You also have to add a classical component (Byrne's latest album, "Grown Backwards," includes works by Bizet and Verdi) and, maybe most important, impresario.
Of all the creative hats, impresario was the most valuable during the veteran musician's 75-minute set Sunday that opened KCRW's World Festival 2005 season at the Bowl.
Two of his best moves were adding to the bill Arcade Fire and the Extra Action Marching Band, a delightfully irreverent San Francisco outfit that is the marching-band equivalent of the annual Doo Dah Parade in Pasadena. Byrne deserves extra kudos for also putting Si*Sé on the bill. It's a New York group that requires almost as many labels to define as Byrne, starting with electronica/Latin/hip-hop.
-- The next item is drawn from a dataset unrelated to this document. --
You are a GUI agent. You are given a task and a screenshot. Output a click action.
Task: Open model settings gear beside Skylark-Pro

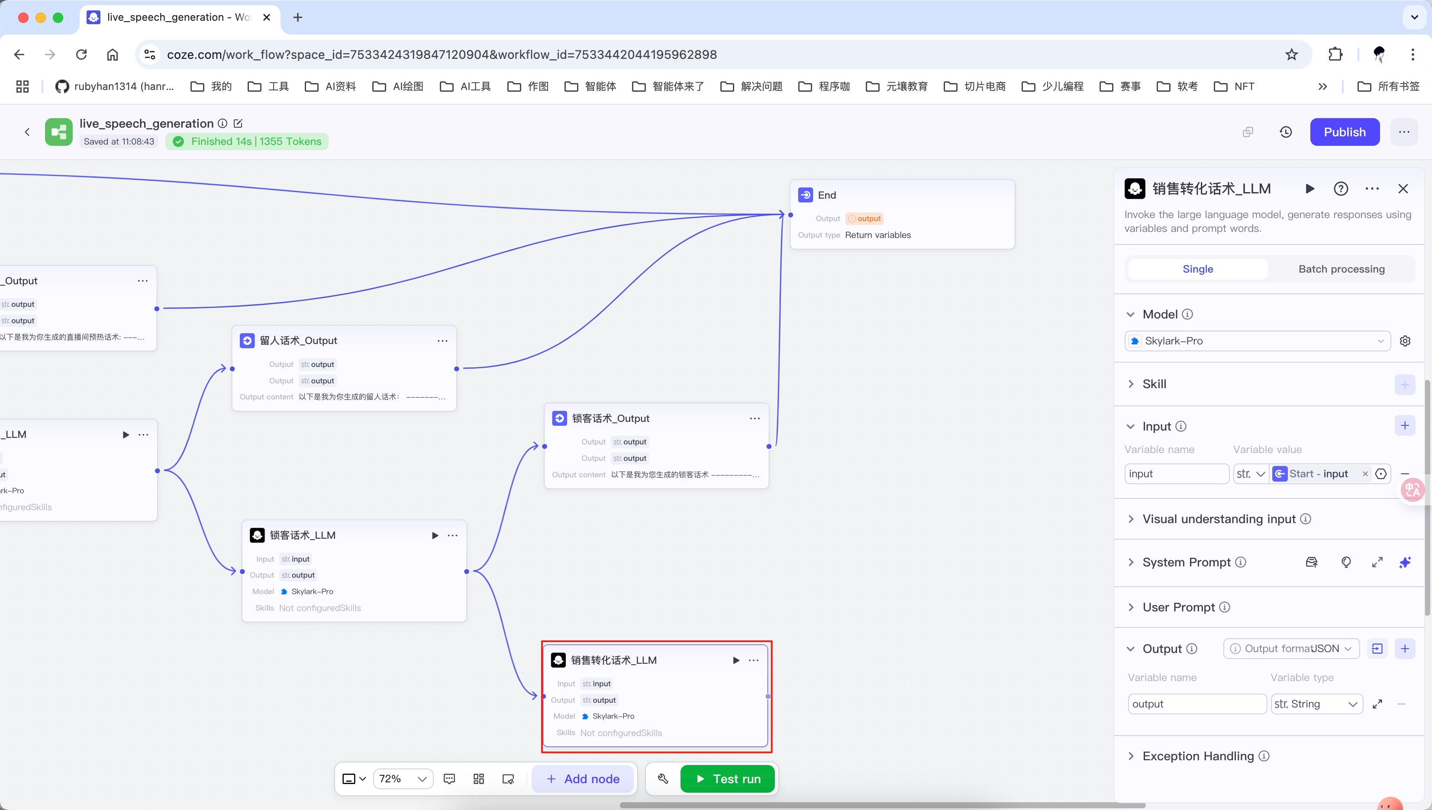coord(1405,341)
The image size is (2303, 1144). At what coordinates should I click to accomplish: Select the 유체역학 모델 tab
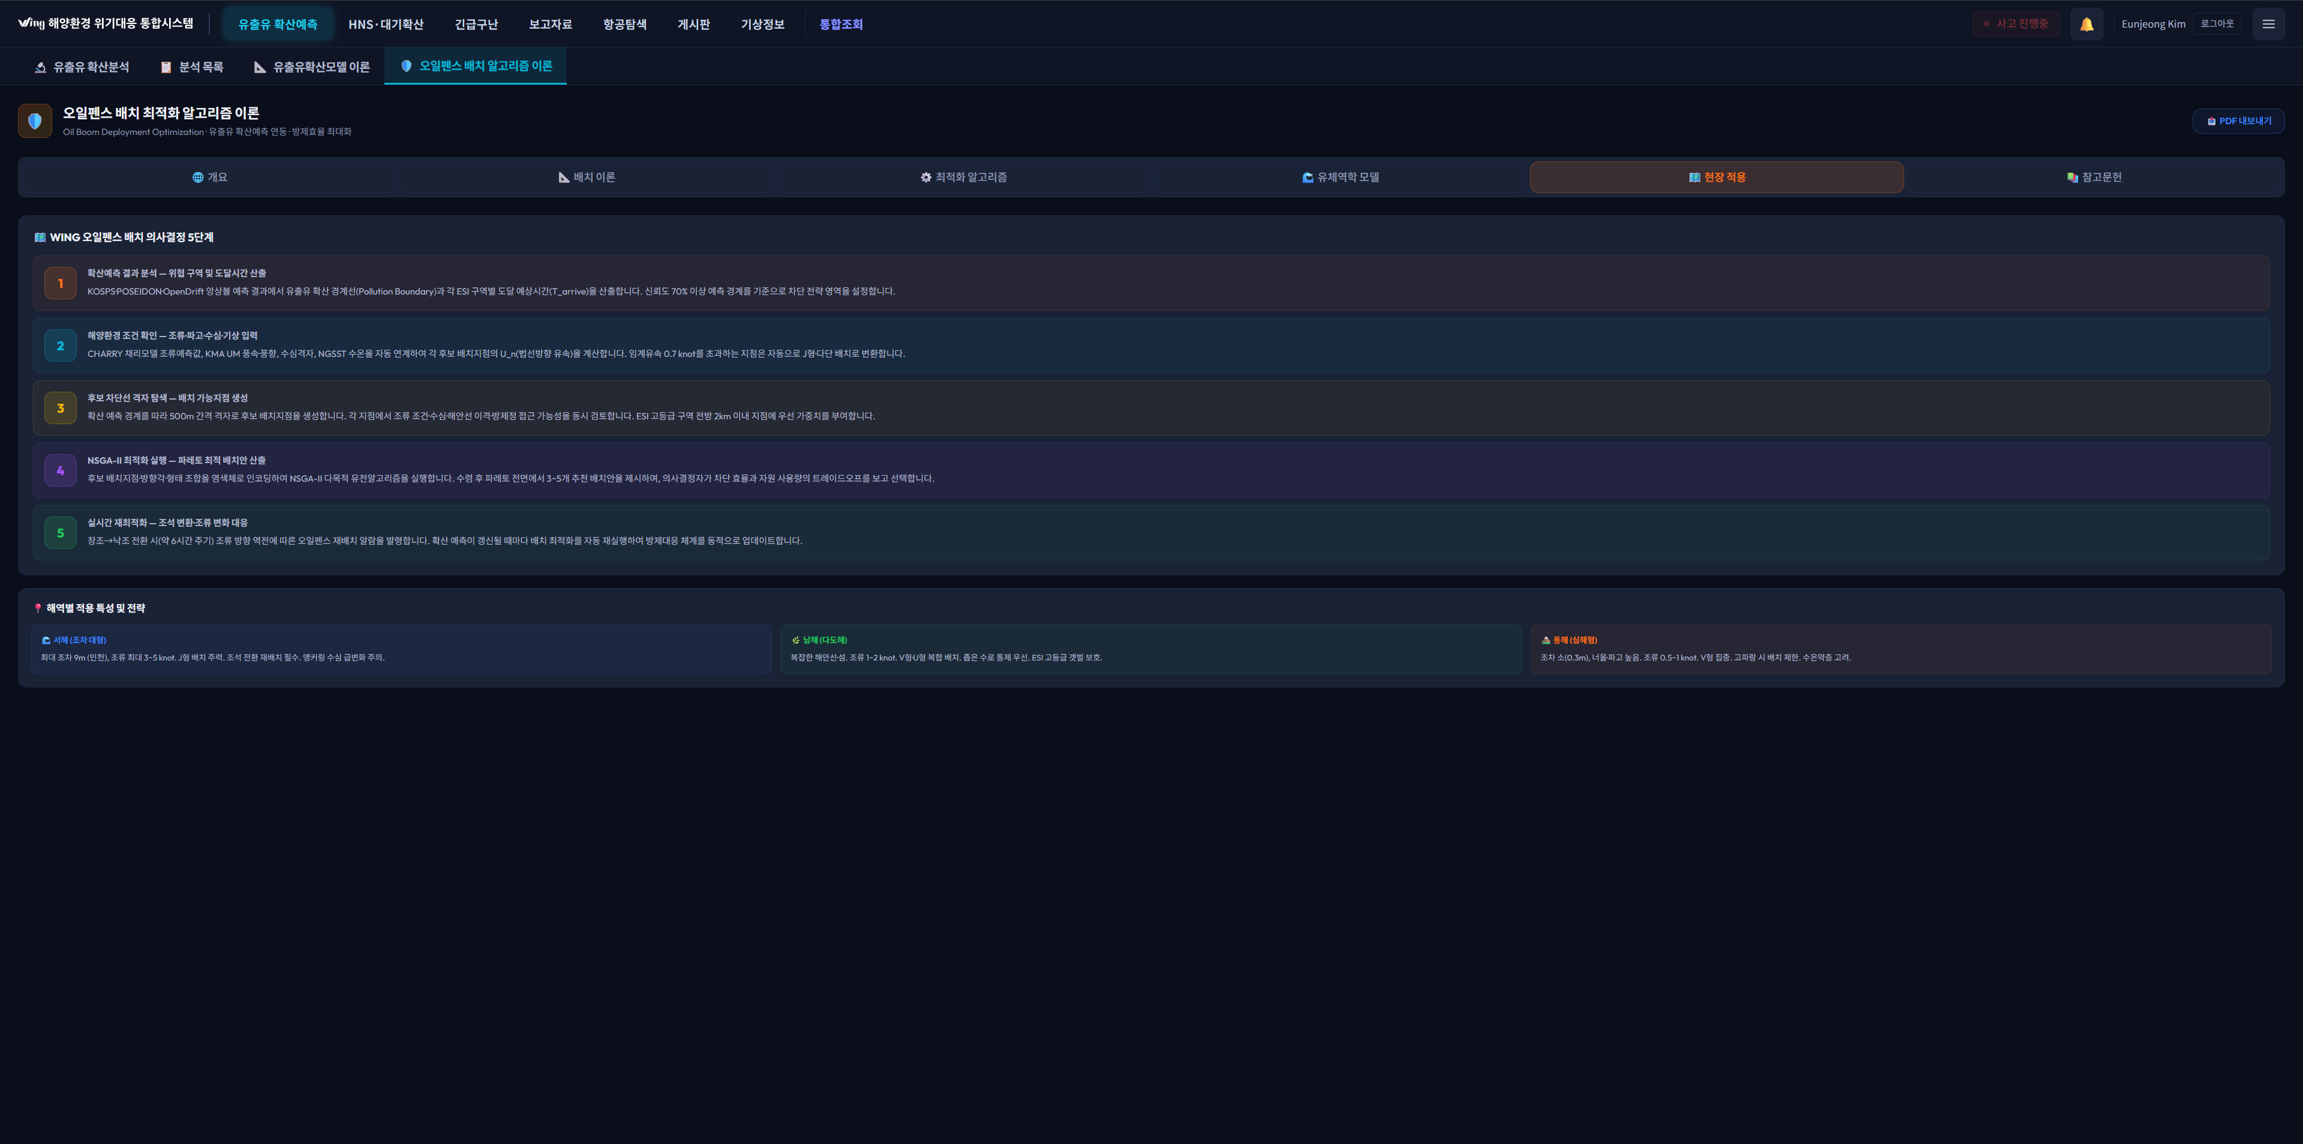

It has been almost 15 years since the Heads formally called it quits, and Byrne has been active on a variety of fronts, including writing music for films and theater.
His solo albums have reflected much of the wry sensibilities, jagged rhythms and cultural outreach that made the Heads such a splendid rock force in the '70s and '80s.
But that solo music, which dominated the opening half of Byrne's set, rarely captures the full urgency or liberating breakthrough of the best Heads numbers. Songs such as "The Great Intoxication" and "Like Humans Do" tend to be simply charming and quaint.
Things didn't come alive until the midpoint in the set, when Byrne kicked in with "Road to Nowhere," an alluring tune from the Heads' "Little Creatures" album. From that point on, Byrne kept close to choice Heads material, including such striking favorites as "Psycho Killer" and "Burning Down the House."
To add seasoning to the numbers, Byrne, decked out Sunday in a pink linen suit, augmented his regular musicians with the six-member Tosca Strings, who also joined him on the "Grown Backwards" album.
Byrne's most inspired move, however, was the Extra Action outfit. Complete with flag girls and scantily clad dancers, the band marched through the Bowl audience before adding a touch of anarchy and spice to the final numbers on stage that resembled a Fellini dream sequence.
The segment was a tribute to Byrne's sense of showmanship and the absurd. In his songs, he often describes an innocent's journey through the wonders and mysteries of life, and the marching band was right in step with that vision.
Arcade Fire also employs a strong visual sense of the absurd. While leader Win Butler sings songs of loss and resilience with an intensity reminiscent of the early Elvis Costello, two members of the group got so caught up in the swirling rhythms of the band that they carried on like loons who would be welcome in the marching band. The pair ended up hitting everything around them, including each other, with drumsticks — all in time with the music.
Echoes of Talking Heads can be heard in the sophisticated rhythms of Arcade Fire's music and in the way Butler sings in high-pitched vocal yelps à la Byrne.
But the seven-piece band also exhibits a hint of U2-like splendor, compassion and even spiritual undercurrent. The debut album, "Funeral," was recorded soon after the deaths of some family members, and the songs deal with moving past those losses and other emotional hurdles. The Fire sometimes employs a touch of punk fervor to urge against apathy.
The band's song "Wake Up" is such an invigorating call to action that U2 has been playing the Fire's recording of it over the sound system as U2 walks on stage on its tour — quite an endorsement of the young band.
In music as in life, you can tell a lot about a person by the company he keeps. From the Extra Action band to Arcade Fire, Byrne's companions Sunday were a tribute to his continuing musical vision. Even if his music is less searing than it once was, his commitment to his art and audience remains unbending.